Your result should be the lines holding the word "computer", copied from the entries below.

— Stored items —
━━━━━━
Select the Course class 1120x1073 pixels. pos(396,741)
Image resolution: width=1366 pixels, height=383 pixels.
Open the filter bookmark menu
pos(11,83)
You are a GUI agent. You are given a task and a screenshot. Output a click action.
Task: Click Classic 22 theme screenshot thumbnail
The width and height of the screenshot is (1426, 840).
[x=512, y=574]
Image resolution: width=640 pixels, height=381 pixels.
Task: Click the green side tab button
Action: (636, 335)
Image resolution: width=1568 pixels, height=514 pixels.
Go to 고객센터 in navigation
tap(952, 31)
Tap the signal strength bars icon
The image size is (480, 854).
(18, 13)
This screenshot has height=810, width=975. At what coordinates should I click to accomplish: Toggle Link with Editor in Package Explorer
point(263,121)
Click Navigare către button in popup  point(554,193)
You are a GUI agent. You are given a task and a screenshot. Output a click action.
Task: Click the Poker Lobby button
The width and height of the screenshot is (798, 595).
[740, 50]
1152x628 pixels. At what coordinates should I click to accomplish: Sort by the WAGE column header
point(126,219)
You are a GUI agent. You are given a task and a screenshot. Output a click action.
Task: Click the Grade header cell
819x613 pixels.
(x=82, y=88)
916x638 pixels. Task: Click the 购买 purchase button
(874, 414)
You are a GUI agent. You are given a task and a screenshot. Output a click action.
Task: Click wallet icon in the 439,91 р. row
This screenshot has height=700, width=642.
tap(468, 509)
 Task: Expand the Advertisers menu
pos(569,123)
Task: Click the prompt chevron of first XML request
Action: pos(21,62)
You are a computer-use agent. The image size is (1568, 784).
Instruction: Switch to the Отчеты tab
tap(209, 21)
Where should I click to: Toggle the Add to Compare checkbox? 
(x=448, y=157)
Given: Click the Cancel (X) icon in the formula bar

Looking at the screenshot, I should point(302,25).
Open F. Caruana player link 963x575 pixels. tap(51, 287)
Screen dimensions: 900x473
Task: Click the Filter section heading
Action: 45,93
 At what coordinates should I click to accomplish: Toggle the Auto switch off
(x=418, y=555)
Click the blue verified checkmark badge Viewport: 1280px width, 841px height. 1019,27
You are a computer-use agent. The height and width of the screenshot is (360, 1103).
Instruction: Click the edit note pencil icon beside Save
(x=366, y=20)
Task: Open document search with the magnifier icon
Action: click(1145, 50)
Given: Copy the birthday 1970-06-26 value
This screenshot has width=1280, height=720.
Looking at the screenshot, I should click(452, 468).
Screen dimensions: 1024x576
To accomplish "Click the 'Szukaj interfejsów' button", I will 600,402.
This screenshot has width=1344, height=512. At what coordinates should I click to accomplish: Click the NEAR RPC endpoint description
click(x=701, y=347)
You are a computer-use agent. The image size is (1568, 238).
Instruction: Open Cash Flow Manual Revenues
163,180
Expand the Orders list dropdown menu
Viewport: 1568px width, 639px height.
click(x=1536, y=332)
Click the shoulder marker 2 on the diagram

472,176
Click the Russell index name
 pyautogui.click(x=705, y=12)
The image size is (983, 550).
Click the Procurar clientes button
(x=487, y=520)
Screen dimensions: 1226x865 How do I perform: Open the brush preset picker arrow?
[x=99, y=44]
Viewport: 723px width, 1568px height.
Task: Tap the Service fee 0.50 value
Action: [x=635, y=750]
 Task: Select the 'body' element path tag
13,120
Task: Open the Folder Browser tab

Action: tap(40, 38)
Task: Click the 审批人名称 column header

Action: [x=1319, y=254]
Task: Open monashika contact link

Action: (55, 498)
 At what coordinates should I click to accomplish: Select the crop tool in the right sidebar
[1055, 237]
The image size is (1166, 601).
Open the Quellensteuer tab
━━━━━━
— EXERCISE OUTPUT —
You are a computer-use agent. The image size is (1568, 784).
You are a computer-use agent. The height and width of the screenshot is (360, 1103).
You are a computer-use agent. The image size is (1568, 238).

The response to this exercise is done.